O estresse crônico é um dos principais
protagonistas desse cenário. A liberação contínua de cortisol favorece o
acúmulo de gordura visceral, especialmente na região abdominal, além de
interferir na sensibilidade à insulina e no equilíbrio metabólico. Após os 40 anos, esse processo tende a se
intensificar. "As mulheres atravessam transições hormonais importantes.
Soma-se a isso sobrecarga mental, múltiplas responsabilidades e, muitas vezes,
a priorização constante das necessidades dos outros. O corpo responde a esse contexto",
explica Romantini.
Dormir mal também engorda - O sono
insuficiente também exerce papel decisivo. Alterações hormonais provocadas por
noites mal dormidas aumentam o apetite e reduzem a capacidade de perceber
saciedade, criando um ciclo difícil de romper.
Outro ponto central é a atividade física,
frequentemente tratada como solução isolada. Segundo a especialista, o problema
não está apenas na falta de exercício, mas na forma como ele é inserido na
rotina. "Um sistema nervoso em exaustão não responde bem a estímulos extremos.

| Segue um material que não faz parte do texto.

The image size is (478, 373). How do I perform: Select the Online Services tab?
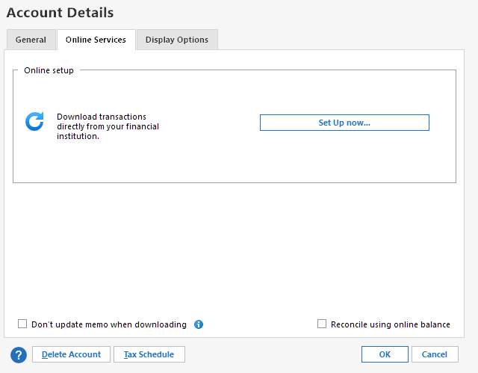pos(96,40)
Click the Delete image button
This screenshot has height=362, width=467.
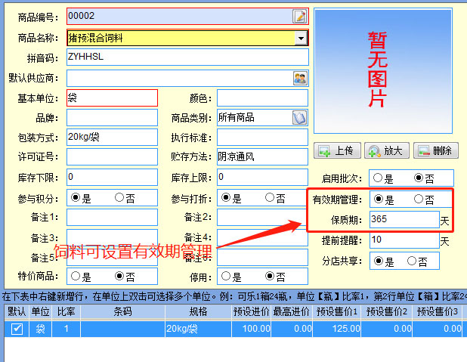pyautogui.click(x=436, y=150)
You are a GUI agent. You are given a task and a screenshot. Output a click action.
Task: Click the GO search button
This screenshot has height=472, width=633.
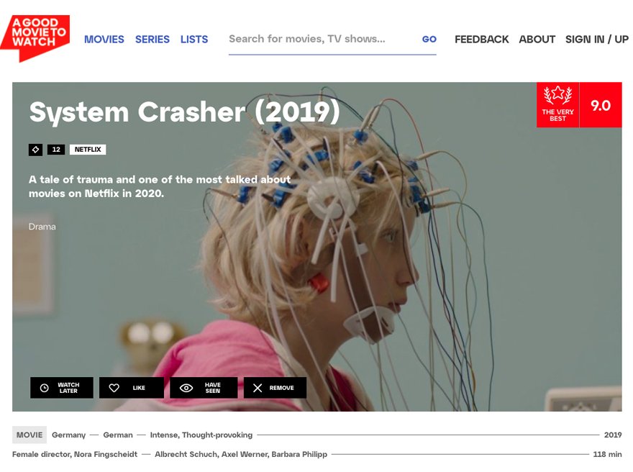pos(429,39)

Quando a atividade física é usada apenas como compensação ou punição, ela pode
aumentar ainda mais o estresse fisiológico. Omovimento precisa ser estratégico,
progressivo e regulador, adaptado à fase hormonal e ao nível de energia dessa
mulher", explica. Ela reforça que exercícios adequados ajudam a modular o
cortisol, melhorar a sensibilidade metabólica e fortalecer conexões neurais
associadas ao autocontrole e à tomada de decisão, mas devem fazer parte de uma abordagem
integrada.
A compulsão alimentar também está ligada
à desregulação neural. "Sob pressão constante, o cérebro busca recompensas
rápidas. Alimentos ultraprocessados ativam circuitos de prazer imediato, reforçando
padrões automáticos que não têm relação com fome real", acrescenta.
Diante desse cenário, Romantini defende
uma mudança de estratégia com foco na neuroplasticidade, capacidade do cérebro
de se reorganizar, que pode ajudar a criar novos padrões de resposta ao
estresse, ao movimento e à alimentação.
"O cérebro aprende. Quando
regulamos o sistema nervoso, melhoramos o sono e inserimos atividade física de
forma inteligente, abrimos espaço para uma transformação sustentável, não
baseada em culpa. Entender os mecanismos biológicos e emocionais envolvidos é
um passo essencial para construir soluções mais eficazes e humanizadas para a
obesidade feminina após os 40 anos", finaliza Romantini.